Behold: Humanity!: Dead Blood, page 40
"No, but my friend can when he comes back. He helps little lost children," Herod said.
"OK. I'll wait here. It's boring here, and foggy. I don't like it," the little male human voice said.
"It's OK. He'll help you," Herod said.
"Herod, I found... Oh, hey, little guy. How did you get in here?" Sam's voice said.

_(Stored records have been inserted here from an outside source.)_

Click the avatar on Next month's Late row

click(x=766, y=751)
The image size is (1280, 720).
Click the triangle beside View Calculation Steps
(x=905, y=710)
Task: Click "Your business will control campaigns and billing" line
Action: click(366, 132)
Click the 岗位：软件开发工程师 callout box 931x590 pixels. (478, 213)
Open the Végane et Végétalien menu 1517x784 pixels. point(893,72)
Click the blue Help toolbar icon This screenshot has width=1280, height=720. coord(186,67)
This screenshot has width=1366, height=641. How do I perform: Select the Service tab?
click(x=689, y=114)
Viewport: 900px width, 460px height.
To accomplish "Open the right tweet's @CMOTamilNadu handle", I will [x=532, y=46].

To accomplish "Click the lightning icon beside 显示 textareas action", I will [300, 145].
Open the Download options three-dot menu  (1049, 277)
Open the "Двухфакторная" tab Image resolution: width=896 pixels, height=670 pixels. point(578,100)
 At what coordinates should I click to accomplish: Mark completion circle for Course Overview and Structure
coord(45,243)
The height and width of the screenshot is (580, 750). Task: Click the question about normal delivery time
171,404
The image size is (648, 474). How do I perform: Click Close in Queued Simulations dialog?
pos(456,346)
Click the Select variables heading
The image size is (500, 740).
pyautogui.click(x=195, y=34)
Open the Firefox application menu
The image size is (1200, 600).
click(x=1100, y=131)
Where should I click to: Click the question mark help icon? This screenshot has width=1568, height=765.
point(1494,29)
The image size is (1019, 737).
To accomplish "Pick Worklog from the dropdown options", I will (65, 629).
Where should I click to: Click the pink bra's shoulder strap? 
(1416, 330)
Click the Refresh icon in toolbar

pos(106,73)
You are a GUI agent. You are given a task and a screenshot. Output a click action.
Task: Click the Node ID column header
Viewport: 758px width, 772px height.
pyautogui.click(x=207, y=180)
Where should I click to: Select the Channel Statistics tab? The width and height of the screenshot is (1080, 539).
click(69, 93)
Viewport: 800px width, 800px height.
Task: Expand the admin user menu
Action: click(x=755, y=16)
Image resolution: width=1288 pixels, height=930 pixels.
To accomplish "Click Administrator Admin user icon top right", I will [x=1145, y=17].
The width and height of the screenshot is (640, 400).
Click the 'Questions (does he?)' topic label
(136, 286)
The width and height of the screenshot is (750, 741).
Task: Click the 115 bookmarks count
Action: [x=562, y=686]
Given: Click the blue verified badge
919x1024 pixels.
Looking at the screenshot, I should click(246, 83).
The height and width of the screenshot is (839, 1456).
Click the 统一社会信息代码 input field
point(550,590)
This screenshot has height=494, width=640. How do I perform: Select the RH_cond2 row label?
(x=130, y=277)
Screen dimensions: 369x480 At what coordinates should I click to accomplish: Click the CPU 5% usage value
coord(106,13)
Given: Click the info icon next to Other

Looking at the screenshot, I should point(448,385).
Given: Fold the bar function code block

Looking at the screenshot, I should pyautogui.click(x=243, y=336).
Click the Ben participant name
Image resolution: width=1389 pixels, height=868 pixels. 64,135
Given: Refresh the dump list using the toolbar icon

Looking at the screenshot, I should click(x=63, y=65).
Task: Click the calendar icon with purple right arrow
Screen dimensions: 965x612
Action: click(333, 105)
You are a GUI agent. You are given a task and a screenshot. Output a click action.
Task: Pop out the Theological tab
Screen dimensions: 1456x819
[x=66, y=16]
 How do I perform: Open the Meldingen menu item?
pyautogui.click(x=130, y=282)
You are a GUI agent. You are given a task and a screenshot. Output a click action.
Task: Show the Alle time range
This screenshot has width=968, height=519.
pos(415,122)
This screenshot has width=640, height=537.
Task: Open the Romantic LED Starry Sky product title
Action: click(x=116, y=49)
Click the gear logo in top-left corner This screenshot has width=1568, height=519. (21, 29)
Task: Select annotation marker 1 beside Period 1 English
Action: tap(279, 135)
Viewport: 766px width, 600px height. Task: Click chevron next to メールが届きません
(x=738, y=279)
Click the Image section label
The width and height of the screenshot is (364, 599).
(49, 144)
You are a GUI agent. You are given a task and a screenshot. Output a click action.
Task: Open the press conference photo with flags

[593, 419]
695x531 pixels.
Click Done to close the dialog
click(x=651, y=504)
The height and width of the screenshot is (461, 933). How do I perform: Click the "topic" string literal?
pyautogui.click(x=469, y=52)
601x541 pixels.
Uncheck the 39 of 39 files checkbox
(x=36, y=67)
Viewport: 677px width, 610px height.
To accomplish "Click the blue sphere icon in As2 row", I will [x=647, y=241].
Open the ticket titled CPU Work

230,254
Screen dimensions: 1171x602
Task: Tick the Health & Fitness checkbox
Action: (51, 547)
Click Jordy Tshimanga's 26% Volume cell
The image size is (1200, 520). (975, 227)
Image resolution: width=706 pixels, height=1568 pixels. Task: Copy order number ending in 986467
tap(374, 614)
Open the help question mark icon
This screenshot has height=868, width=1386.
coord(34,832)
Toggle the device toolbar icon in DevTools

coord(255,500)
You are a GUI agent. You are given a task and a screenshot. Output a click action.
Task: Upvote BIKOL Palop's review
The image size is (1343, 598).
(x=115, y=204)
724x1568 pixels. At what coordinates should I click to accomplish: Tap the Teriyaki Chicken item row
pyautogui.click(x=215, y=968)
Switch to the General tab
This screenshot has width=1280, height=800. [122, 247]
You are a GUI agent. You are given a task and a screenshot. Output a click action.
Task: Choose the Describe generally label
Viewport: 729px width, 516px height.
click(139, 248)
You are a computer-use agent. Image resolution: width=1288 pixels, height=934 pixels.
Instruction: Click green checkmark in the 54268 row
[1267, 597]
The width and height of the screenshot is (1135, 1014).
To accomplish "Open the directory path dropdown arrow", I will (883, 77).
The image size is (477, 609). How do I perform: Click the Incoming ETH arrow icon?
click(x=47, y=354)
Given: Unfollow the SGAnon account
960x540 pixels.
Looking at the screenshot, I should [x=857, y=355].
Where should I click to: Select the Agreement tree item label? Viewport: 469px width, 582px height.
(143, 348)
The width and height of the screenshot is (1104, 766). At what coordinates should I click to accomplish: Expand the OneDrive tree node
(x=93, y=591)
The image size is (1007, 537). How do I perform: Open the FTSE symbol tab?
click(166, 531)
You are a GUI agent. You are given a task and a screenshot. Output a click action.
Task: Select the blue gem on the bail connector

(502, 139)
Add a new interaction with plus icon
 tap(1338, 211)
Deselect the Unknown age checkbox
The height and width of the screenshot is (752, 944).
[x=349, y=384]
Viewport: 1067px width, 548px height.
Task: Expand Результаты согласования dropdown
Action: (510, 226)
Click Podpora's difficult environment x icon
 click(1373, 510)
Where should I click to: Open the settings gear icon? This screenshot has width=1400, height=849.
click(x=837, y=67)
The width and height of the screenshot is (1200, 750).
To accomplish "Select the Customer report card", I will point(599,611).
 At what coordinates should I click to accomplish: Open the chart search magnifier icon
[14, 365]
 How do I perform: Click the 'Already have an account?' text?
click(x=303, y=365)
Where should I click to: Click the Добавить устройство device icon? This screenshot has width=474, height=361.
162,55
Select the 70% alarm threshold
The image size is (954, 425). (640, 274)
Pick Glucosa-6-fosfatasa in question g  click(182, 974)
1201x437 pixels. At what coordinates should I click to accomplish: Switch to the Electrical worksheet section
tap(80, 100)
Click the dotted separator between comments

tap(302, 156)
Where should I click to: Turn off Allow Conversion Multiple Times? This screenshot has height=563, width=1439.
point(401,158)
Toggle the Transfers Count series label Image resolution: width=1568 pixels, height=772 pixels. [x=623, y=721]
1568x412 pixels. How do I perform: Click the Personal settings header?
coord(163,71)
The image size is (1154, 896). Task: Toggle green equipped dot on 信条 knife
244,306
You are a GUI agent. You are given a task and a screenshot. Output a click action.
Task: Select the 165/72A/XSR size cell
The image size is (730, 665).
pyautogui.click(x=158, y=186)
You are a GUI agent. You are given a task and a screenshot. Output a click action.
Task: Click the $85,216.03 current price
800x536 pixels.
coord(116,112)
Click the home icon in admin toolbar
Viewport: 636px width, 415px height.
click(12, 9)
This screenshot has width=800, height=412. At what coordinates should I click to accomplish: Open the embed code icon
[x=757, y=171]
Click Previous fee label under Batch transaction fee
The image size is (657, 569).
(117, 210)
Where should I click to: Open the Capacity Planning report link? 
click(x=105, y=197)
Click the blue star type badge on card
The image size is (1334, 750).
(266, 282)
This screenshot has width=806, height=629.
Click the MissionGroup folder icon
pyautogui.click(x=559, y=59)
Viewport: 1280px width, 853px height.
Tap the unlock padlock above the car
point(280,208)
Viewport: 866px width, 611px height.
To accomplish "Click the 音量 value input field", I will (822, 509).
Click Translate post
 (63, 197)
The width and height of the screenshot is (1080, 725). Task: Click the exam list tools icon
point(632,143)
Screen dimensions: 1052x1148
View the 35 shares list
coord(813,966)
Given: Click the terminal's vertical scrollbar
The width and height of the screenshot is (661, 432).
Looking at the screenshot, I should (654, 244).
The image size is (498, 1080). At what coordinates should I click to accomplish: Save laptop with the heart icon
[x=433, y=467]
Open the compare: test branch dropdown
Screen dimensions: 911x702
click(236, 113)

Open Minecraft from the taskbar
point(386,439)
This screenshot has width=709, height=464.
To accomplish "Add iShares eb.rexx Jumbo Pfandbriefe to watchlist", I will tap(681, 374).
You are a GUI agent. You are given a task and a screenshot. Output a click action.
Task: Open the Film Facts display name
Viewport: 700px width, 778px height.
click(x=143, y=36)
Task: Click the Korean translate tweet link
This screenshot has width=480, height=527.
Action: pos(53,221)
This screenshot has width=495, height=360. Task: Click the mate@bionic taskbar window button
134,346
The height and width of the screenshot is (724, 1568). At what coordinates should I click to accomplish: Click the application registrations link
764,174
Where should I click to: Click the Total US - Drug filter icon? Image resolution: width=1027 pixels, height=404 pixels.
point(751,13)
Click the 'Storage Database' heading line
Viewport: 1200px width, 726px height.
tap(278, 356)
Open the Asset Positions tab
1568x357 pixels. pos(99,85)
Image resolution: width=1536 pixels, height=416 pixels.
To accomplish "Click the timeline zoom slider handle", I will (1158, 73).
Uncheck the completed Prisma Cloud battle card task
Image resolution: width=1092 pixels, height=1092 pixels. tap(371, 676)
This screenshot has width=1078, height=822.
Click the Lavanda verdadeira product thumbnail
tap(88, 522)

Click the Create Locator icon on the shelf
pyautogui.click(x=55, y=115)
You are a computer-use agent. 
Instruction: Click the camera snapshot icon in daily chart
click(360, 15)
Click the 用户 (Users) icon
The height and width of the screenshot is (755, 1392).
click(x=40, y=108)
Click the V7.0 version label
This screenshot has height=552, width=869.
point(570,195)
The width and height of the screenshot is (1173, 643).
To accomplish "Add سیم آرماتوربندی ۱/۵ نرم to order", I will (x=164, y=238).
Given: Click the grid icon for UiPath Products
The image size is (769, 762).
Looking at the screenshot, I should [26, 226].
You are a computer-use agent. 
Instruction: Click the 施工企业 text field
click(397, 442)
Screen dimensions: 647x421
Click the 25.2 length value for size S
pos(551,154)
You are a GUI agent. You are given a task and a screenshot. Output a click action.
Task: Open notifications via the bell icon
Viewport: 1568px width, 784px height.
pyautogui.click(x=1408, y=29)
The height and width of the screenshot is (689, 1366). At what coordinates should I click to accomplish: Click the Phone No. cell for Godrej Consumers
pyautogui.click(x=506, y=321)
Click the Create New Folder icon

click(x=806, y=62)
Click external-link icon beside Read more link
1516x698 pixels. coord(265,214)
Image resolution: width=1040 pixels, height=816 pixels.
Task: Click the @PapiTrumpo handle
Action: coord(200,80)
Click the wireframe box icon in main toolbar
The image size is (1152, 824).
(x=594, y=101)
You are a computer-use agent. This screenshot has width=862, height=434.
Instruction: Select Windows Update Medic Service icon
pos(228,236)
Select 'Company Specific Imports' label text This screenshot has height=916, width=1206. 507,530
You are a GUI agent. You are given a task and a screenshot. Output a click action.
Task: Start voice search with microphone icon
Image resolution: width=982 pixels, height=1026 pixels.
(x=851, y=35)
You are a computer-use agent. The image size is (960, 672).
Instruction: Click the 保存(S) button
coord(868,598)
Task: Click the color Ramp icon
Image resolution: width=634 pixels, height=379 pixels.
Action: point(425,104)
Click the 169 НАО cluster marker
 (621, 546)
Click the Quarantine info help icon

"I saw the light from the door. It was open so I came inside," the little boy's voice said.
"OK. I'll help you in a second," Sam said. "Herod, that place is drawing power. Not maintenance power, power power. I'm reading water consumption, atmospheric gas exchange operation, and some pretty heavy duty computing power from a restricted section."
"Which section?" Herod asked.
"A restricted one. One I haven't managed to hack yet," Sam said. He laughed, a sharp brittle thing. "This place has high security sections all over the place that require separate credentials to access the low security section that sits next to an ultra-violet security section which sets next to... IT'S ALL ENCRYPTED INTO THE FACE OF GOD STAMPED WITH BOOTS SOLED WITH HATRED!"
Sam screamed the last part.
The little boy screamed in fear.
"SAM! SAM! You're scaring the kid!" Herod yelled.
Sam devolved into sobs.
"Are you OK, mister?" the little boy asked.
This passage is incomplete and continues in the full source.